It’s been six years since the conference keynote at which technology investor Fred Wilson is credited with having coined the term “native advertising.” It is apposite that Wilson is a tech specialist and that the conference was about online marketing. After all, for most people, native advertising, while it undoubtedly takes a cue from the sponsored content of yesteryear, is principally a digital play.
Native has certainly grown within digital. Ad spend in the category is forecasted by eMarketer to grow 36.2% through 2017 to reach $22.09 billion, making up the majority of digital display spending for the first time.

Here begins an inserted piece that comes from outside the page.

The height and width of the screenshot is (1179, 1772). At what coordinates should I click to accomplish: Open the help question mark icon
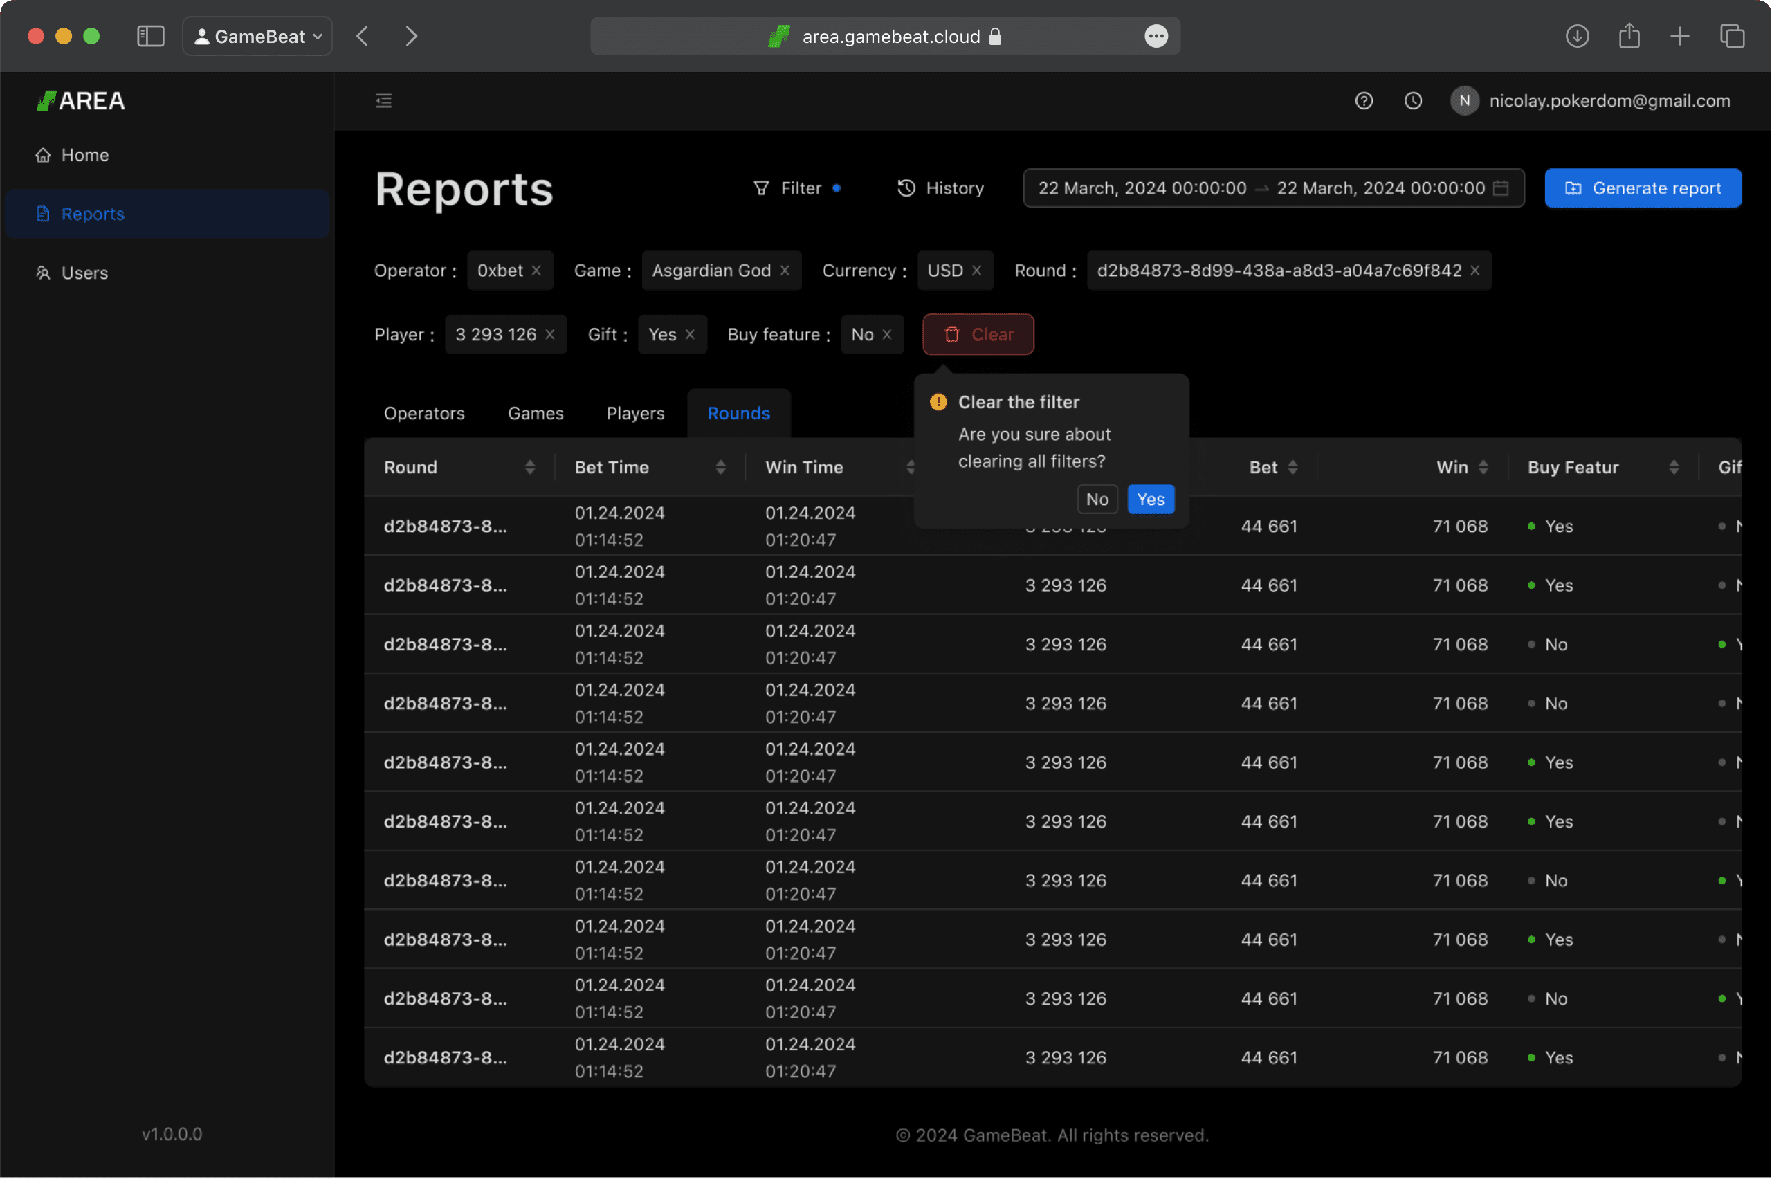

But native can also now be about more than just digital. In fact, native advertising is leaping off the page and onto the TV. Specifically, the same cleansing effect that native has brought to the web — helping to present marketing messaging that is as valuable and welcoming as the content against which it is placed — is also now coming to moving pictures.
TV executives, taking a cue from online native and alarmed by growing antipathy toward advertising in the round, are rebalancing ads and content in their programming mix, and everyone will benefit.
You can see it all over:
1. Fewer, Better Ads Mimic Content
CNN, owned by Turner Broadcasting, is one of the several media organizations racing to respond. Across its truTV and TNT channels, it is experimenting with reducing the number of ads aired in its programming.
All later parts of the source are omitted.